Conversations at the dinner table even expand a child’s vocabulary and reading ability. Studies have linked family dinners (occurring at least four times a week) to a lower risk of obesity, substance abuse, and eating disorders, as well as increased academic success. (http://solutionsforyourlife.ufl.edu/hot_topics/families_and_consumers/family_dinners.shtml)
For best results, turn off the TV and other electronic devices, engage in positive conversation as a family, and spend at least an hour over the meal.
Teach your child about right and wrong by modeling appropriate behaviors. Be a loving father and husband, use appropriate language, demonstrate manners when interacting with others, buckle your seatbelt, exercise and eat well, etc.
Demonstrate life skills like honesty, compassion, responsibility, and empathy. Your children watch and learn from everything you do—even more than you realize—so be sure you’re teaching them the right lessons.
It’s important to set limits by teaching children the consequences of their actions. Children need to learn the difference between acceptable and unacceptable behaviors.
Bes sure that instead of simply correcting bad behavior, you also praise and positively enforce good behavior. When you do need to discipline your children, do so calmly and fairly. Rather than reacting angrily to their behavior, take the time to explain what they have done wrong and why they are being disciplined.

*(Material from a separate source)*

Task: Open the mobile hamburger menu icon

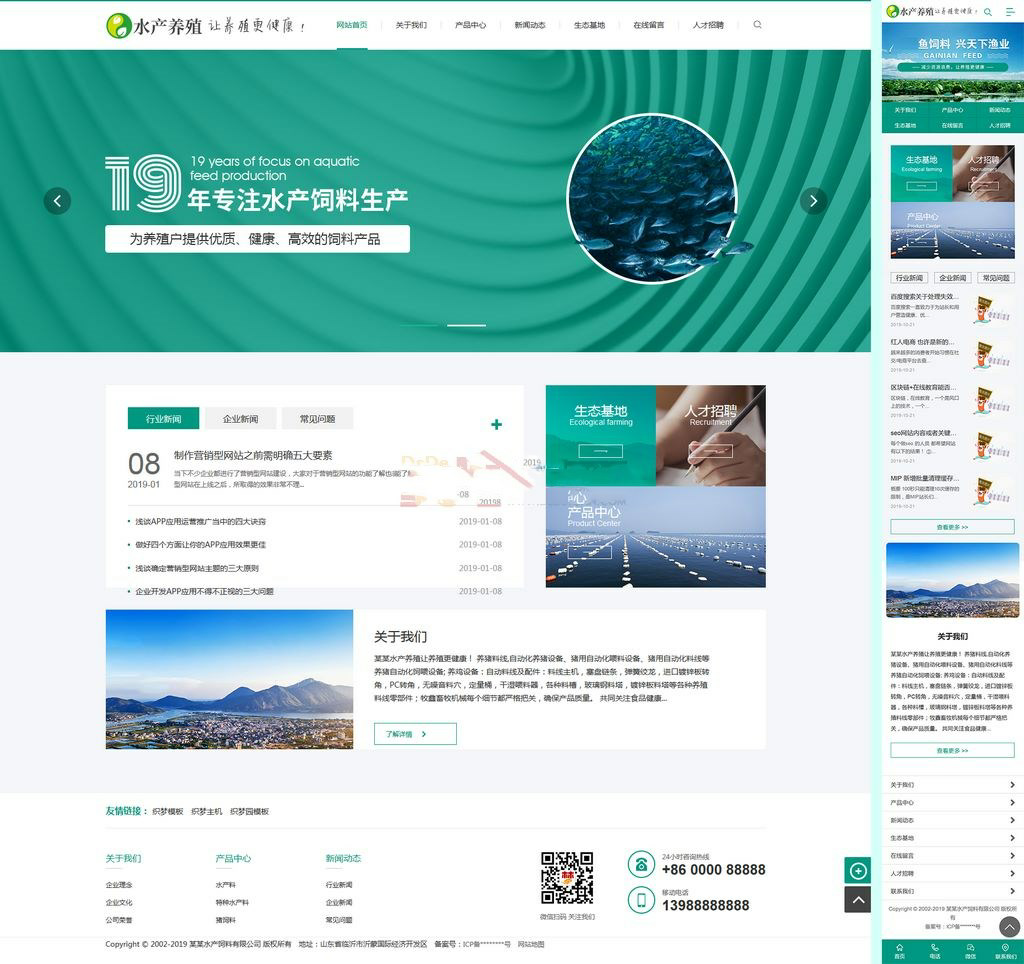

Self-esteem is the way that your child views himself or herself, and it’s extremely important to your child’s well-being and success.
Teach your child self-esteem by demonstrating that they are worthy and valuable. Praise their achievements, and encourage them to keep trying when they fail. Show them that you love them no matter what.
Help them feel competent and confident by teaching them skills like dressing themselves and completing simple household chores. Let them make age-appropriate choices like what to eat for breakfast or what to wear to school. (http://kidshealth.org/en/parents/self-esteem.html)
You’ve probably heard, “Kids grow up so quickly,” before, but it’s truer than you realize now. Don’t spend fatherhood stressing about if you’re doing a good job, because it’ll pass in the blink of an eye.
If you simply love your kids, play with them, listen to them, and encourage them, you’re being a great dad. Take the time to truly enjoy this experience. Do the best you can instead of worrying about if you could be doing better.
It’s natural to have fears about fatherhood, but you don’t need to worry. Parenting is largely instinct and learning as you go. It will involve some sacrifices, but sacrifices for the benefit of your child don’t seem so bad.
Children need fathers who are affectionate, supportive, and involved. They need their fathers to spend time with them, listen to them, teach them the difference between right and wrong, and be good role models.
If that sounds overwhelming, it doesn’t have to be. You can accomplish many of these goals through simple steps like reading to your child, playing with your child, and eating dinner as a family. Be supportive of your child’s mother, discipline your children fairly, and give hugs and encouragement freely.
Take it one day at a time, and do your best. Being a great dad is as simple as loving your child and partner, making them a priority, and being present in your child’s life. You’re going to make mistakes sometimes, but your child will keep loving you anyway.
Stop worrying, and enjoy the crazy, wonderful journey of fatherhood. You’ll do great!